|
|
Yemek ayı ramazan!
Her dinsel kuralın ardında bir mantık, akla dayalı bir ilkeler bütünü vardır. Mesela oruç. Ramazan ayındayız ve Müslümanlar'ın çoğu oruç tutuyor. Peki niye oruç? Sabahtan akşama aç kalmanın sebebi ne? Birçok sebep sıralayabiliriz: Kendimizi aç bırakarak irademizi bileyliyor, nefsimizi terbiye ediyoruz. Gerektiğinde dünya nimetlerinden uzak durabileceğimizi gösteriyoruz. Bitmedi... Oruç öteki insanlarla da ilgili. Psikologların 'empati' dediği, 'başkalarının duygularını anlama' yeteneğini geliştiriyor. Fakirlerin, açların durumunu içimizde hissetmemizi, onlara sempatiyle, anlayışla yaklaşmamızı sağlıyor. Açlığın ne büyük bir güç olduğunu gösteriyor oruç. Açlık karşısında kayıtsız kalmamamız gerektiğini öğretiyor. Peki orucun ardındaki bu amaçlara uygun davranılıyor mu? İnsanların teker teker neler yaptığını bilemem elbette ama medyanın orucun ruhunu alt üst ettiğini görüyorum. 'Ramazan eşittir yemek' haline gelmiş durumda. Sürekli iftar mönülerinden söz ediyoruz. Aç kalma değil, mideyi doldurma öne geçmiş durumda: Ne pişirelim, nasıl pişirelim? Gazetelerin Ramazan sayfaları yemek kitaplarından alınmış mönülerle dolu.

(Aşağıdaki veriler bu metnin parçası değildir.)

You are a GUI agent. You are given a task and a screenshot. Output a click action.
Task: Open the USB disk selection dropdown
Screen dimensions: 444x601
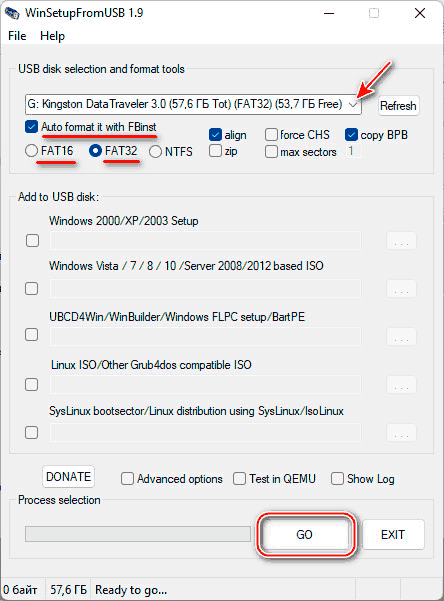click(193, 104)
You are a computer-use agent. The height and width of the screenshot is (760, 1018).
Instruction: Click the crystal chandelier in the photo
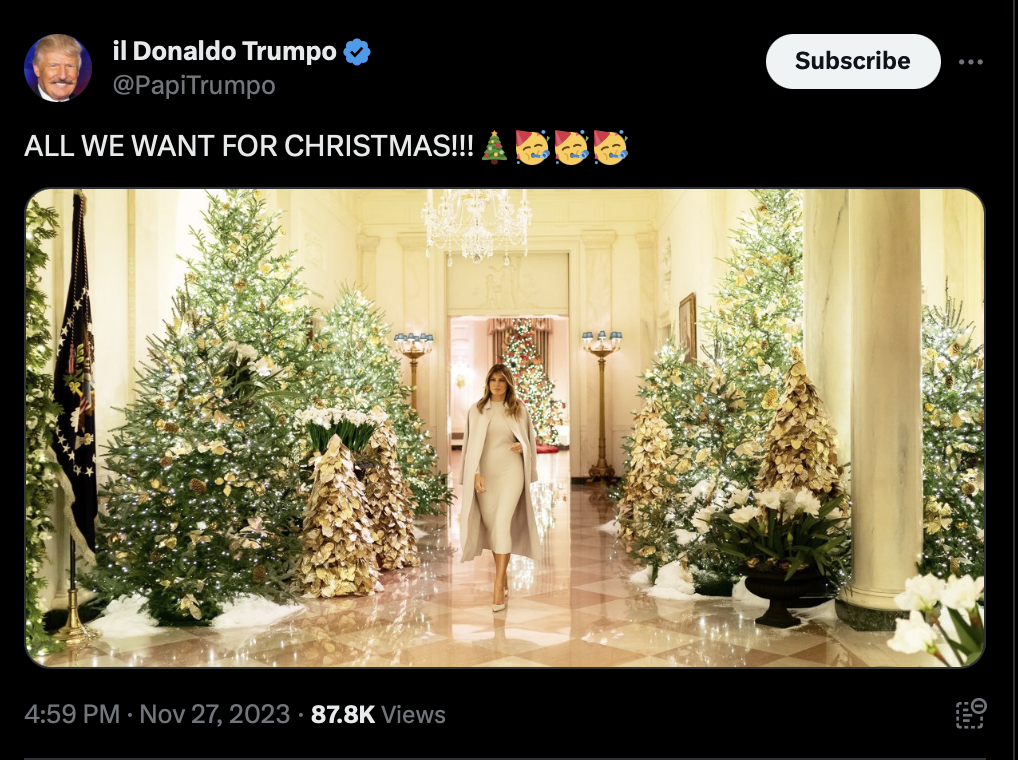(477, 225)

Limonlu tavuklar, soslu etler, envayi çeşit iftariyelik... İş o hale geldi ki, 'Ramazanda kilo almamaya dikkat edin' diye haberler çıkıyor! Üstelik gayet yerinde bir uyarı bu. Çünkü uzun süre gıda almayan vücut, 'kıtlık alarmı' veriyor. Yani 'Eyvah, kıtlık başladı, tedbir almalıyım' deyip metabolizmayı yavaşlatıyor. Yani beden daha az kaloriyle çalışıyor, aynı işi daha az enerji sarfederek yapıyor... Sonuç: Bazısı oruç tutarak kilo verdiğini sanıyor ama aldanıyor. Tam tersi oluyor. İftarda balları börekleri afiyetle hüpletince de, buradan gelen kalori olduğu gibi 'yağ' hanesine yazılarak vücutta birikiyor.